ENTRIES SUPPLIED section start
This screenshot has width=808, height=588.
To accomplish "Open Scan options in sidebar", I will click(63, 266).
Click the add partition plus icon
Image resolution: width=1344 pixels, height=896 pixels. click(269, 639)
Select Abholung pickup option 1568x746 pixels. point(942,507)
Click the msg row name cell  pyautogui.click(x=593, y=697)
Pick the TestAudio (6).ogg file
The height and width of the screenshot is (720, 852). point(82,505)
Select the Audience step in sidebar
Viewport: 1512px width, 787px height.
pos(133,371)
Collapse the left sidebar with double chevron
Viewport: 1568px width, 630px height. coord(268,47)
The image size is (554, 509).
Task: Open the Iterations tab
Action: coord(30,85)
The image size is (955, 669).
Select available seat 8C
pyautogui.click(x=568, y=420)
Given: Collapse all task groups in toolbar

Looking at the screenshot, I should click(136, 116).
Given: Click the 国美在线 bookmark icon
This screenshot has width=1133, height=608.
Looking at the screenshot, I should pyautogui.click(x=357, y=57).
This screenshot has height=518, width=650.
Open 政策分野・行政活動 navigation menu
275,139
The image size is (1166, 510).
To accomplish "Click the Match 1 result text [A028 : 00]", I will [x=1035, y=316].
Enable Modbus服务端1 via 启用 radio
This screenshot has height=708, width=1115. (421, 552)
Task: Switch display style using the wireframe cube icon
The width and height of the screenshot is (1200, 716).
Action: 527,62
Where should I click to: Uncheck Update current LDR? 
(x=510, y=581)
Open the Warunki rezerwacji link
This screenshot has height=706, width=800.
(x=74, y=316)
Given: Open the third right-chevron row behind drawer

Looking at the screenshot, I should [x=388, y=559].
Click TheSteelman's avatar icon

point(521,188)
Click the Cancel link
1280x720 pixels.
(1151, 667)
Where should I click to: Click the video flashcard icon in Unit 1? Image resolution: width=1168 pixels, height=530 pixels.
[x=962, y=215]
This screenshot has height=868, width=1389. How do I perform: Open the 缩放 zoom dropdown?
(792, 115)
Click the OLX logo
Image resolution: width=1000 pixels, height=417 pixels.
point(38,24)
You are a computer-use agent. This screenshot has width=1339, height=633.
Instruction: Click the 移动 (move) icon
ENTRIES SUPPLIED section end
— EXERCISE INSTRUCTIONS —
Find the string "will" in the entries above and return each line that holds it.

— SOLUTION FOR THIS PROBLEM —
To accomplish "Open Scan options in sidebar", I will click(63, 266).
To accomplish "Click the Match 1 result text [A028 : 00]", I will [x=1035, y=316].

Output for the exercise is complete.